Николя стал оплакивать своего друга. Все было кончено. Никогда больше Уарзазат не будет скакать вдоль стены, услышав слово «кошка». Никогда больше не откроет дверь за ручку в веселом прыжке. Никогда больше Николя не доведется защищать его от больших немецких овчарок.
Уарзазата больше не было.
— Завтра отвезем его на Пер-Лашез, на собачье кладбище, — сказал Джонатан. — Купим ему могилу за четыре с половиной тысячи франков, знаешь, такую, где можно поставить фотографию.
— П-правильно… — всхлипнул Николя, — уж это он заслужил.
— А потом пойдем в Общество защиты животных, и ты выберешь другую собаку. Может, на этот раз, возьмешь себе мальтийскую болонку? Они тоже очень милые.
Люси не могла прийти в себя. Она не знала, с какого вопроса начать. Почему его так долго не было? Что случилось с собакой? Что случилось с ним самим? Хочет ли он есть? Подумал ли он о том, как они волновались?
— Что там внизу? — спросила она наконец без дрожи в голосе.
— Ничего особенного.
— Ты знаешь, на кого ты похож? А собака… Можно подумать, что она угодила в электромясорубку. Что с ней произошло?
Джонатан провел грязной рукой по лбу.
— Нотариус был прав, там внизу полно крыс. Уарзазата разорвали бешеные крысы.
— А ты?
Он усмехнулся.
— Я малость покрупнее, они меня боятся.
— Это безумие! Что ты делал там восемь часов? Что там внизу, в этом проклятом подвале? — вспылила Люси.
— Я не знаю, что там внизу. Я до конца не дошел.
— Ты не дошел до конца!
— Нет, там очень-очень глубоко.
— За восемь часов ты не дошел до конца… нашего подвала!
— Нет. Я остановился, когда увидел собаку. Везде была кровь. Ты знаешь, Уарзазат дрался отчаянно. Невероятно, что такой малыш сумел так долго продержаться.

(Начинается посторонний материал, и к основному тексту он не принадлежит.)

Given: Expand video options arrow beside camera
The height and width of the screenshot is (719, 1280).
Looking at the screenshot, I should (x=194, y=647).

— Где ты остановился? На полдороги?
— Кто его знает? В любом случае дальше я идти не мог. Я тоже боялся. Ты ведь в курсе, что я не выношу темноту и насилие. Любой бы остановился на моем месте. Невозможно все время идти в неизвестность. Ты представить себе не можешь, как там… Как там темно. Там смерть.
Когда он произнес эту фразу, левый угол его рта дернулся в мучительной гримасе. Люси никогда не видела своего мужа таким. Она поняла, что не стоит больше давить на него. Она обняла его за талию и поцеловала в холодные губы.

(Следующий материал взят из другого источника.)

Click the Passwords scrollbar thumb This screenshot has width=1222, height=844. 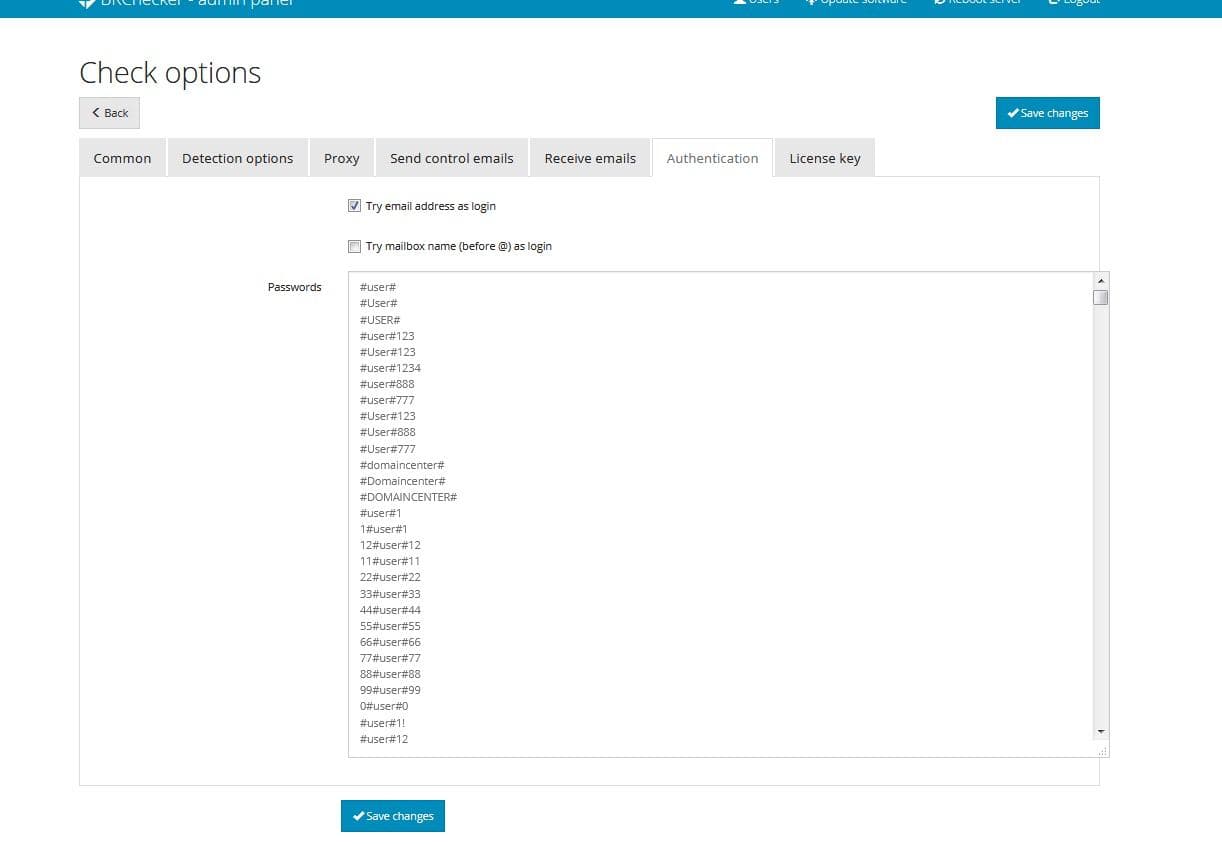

— Успокойся, все позади. Заколотим дверь и не будем больше об этом говорить.
Он отпрянул.
— Нет. Ничего не закончилось. Я остановился в опасной зоне. Насилие всегда пугает, даже если оно направлено против животных. Любой на моем месте поступил бы так же. Но я должен довести дело до конца, может быть, цель совсем близка…

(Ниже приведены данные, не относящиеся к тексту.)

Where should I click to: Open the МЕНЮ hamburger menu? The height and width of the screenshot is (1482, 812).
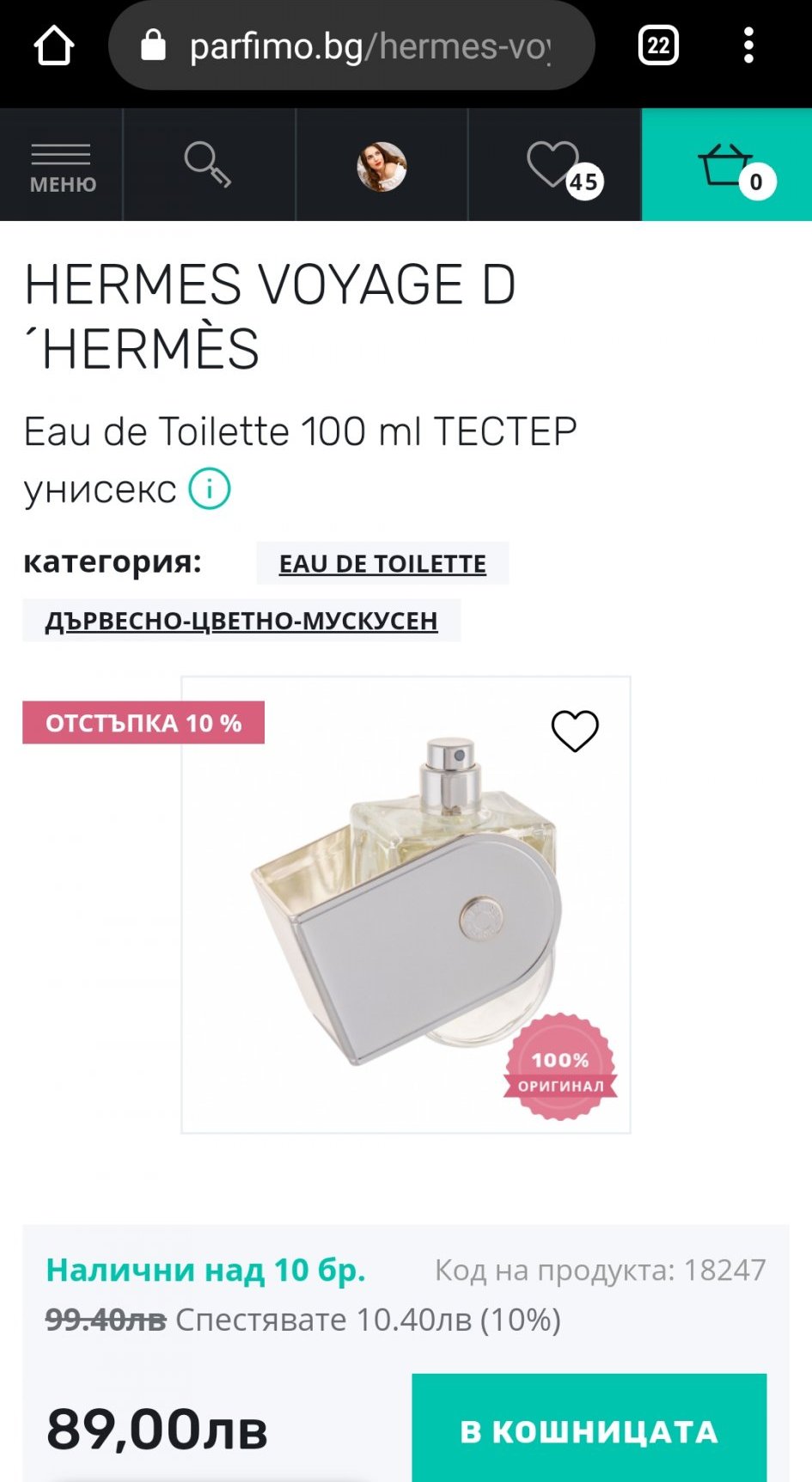[62, 166]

— Ты что, хочешь туда вернуться?!
— Да. Эдмон там прошел, я тоже пройду.
— Эдмон? Твой дядя?
— Он что-то делал там внизу, я хочу знать, что именно.
Люси подавила стон.
— Пожалуйста, ради меня и Николя, не спускайся туда больше.
— У меня нет выбора.
Губы Джонатана снова дернулись.
— Я всегда все делал наполовину. Я всегда останавливался тогда, когда мой разум говорил мне, что я на волосок от краха. И посмотри, во что я превратился. В человека, который, конечно, ничего не потерял, но который ничего и не достиг. Поскольку я все время доходил до половины пути, я ни разу не проник в суть вещей. Я должен был остаться в слесарной мастерской, пусть бы на меня напали, пусть переломали бы все ребра. Это было бы крещением, я испытал бы насилие и научился бы с ним бороться. А вместо этого я, как страус, прятал голову в песок и остался большим младенцем.